■ Consigne
Recopiez à l'identique les données depuis leur toute première ligne. Arrêtez-vous après la ligne contenant « Start voice recording ».

■ Données
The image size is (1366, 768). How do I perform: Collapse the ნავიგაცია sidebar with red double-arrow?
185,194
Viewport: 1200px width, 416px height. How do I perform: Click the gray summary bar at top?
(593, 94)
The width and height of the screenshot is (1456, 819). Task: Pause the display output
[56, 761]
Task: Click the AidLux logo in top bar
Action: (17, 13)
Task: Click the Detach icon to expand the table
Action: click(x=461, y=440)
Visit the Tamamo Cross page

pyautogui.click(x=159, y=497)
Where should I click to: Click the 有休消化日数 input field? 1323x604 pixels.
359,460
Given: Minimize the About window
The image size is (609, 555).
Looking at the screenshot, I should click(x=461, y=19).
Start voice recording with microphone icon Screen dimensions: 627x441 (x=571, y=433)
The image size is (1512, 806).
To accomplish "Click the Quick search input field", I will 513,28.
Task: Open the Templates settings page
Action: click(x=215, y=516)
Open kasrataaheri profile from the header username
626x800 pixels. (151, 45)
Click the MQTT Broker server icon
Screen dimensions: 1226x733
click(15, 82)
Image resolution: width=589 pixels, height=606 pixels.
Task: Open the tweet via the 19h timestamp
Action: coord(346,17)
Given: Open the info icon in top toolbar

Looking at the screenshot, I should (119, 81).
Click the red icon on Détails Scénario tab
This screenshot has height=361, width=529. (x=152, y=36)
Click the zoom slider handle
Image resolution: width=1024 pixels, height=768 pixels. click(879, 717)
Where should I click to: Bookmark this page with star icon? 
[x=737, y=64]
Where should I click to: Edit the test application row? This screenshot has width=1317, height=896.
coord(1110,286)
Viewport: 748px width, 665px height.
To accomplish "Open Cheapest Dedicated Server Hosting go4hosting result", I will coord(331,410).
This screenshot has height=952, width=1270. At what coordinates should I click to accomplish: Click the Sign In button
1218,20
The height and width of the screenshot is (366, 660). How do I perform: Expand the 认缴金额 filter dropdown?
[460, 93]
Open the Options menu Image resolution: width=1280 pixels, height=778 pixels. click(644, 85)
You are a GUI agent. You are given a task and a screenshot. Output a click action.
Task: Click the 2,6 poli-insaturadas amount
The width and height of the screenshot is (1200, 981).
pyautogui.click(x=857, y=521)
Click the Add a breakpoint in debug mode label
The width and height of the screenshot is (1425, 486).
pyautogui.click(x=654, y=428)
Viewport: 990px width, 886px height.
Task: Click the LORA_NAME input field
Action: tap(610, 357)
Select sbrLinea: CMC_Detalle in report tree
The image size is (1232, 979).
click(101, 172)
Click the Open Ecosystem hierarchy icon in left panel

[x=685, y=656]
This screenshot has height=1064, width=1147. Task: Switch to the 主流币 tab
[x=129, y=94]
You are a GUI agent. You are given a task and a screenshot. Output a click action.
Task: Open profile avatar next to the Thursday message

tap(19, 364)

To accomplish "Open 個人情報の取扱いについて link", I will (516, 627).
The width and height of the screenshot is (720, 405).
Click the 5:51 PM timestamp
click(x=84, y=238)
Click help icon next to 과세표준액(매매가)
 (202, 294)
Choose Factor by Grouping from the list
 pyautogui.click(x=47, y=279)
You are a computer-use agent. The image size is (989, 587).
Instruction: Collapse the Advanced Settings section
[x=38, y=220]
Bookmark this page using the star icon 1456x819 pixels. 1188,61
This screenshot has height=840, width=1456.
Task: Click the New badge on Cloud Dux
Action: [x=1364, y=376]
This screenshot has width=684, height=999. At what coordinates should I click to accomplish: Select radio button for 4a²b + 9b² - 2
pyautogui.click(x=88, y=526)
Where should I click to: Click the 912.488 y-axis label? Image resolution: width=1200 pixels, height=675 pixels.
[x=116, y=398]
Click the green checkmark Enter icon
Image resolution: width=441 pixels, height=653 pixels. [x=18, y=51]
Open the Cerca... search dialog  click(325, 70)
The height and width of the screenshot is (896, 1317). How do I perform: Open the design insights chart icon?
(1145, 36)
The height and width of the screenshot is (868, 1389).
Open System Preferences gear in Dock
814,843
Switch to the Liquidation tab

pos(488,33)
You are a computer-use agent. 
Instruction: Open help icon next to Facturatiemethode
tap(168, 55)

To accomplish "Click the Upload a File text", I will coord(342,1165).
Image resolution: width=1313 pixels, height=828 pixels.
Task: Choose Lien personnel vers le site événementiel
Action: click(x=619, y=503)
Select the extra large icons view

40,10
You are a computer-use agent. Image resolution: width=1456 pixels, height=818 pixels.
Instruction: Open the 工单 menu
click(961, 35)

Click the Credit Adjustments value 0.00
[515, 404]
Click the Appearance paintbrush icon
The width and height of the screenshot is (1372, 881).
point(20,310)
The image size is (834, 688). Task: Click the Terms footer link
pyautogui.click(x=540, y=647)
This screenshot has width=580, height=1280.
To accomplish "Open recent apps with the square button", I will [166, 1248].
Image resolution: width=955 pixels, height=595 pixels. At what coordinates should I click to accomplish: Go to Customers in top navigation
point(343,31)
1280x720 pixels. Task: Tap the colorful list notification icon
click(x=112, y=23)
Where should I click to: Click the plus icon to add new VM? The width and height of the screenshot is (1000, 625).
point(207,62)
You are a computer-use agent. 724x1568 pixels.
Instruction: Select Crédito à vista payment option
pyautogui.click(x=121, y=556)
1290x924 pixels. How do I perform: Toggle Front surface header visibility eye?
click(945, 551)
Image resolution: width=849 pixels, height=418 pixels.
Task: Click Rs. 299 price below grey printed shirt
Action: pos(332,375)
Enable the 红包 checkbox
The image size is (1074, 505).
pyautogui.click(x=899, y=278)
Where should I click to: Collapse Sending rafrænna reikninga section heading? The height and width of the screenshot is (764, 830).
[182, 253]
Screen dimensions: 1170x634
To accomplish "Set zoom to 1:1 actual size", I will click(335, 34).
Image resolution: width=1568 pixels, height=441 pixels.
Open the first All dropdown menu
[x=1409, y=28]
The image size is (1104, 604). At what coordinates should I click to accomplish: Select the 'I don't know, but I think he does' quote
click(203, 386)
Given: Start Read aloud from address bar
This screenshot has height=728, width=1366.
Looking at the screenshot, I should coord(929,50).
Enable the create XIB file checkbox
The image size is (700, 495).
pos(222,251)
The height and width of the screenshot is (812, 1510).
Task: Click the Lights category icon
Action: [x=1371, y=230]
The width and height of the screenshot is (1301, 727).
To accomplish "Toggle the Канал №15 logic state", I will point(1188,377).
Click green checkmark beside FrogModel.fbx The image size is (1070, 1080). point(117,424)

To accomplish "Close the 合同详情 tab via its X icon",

■ Résultat obtenu
The image size is (1366, 768). How do I perform: Collapse the ნავიგაცია sidebar with red double-arrow?
185,194
Viewport: 1200px width, 416px height. How do I perform: Click the gray summary bar at top?
(593, 94)
The width and height of the screenshot is (1456, 819). Task: Pause the display output
[56, 761]
Task: Click the AidLux logo in top bar
Action: (17, 13)
Task: Click the Detach icon to expand the table
Action: click(x=461, y=440)
Visit the Tamamo Cross page

pyautogui.click(x=159, y=497)
Where should I click to: Click the 有休消化日数 input field? 1323x604 pixels.
359,460
Given: Minimize the About window
The image size is (609, 555).
Looking at the screenshot, I should click(x=461, y=19).
Start voice recording with microphone icon Screen dimensions: 627x441 (x=571, y=433)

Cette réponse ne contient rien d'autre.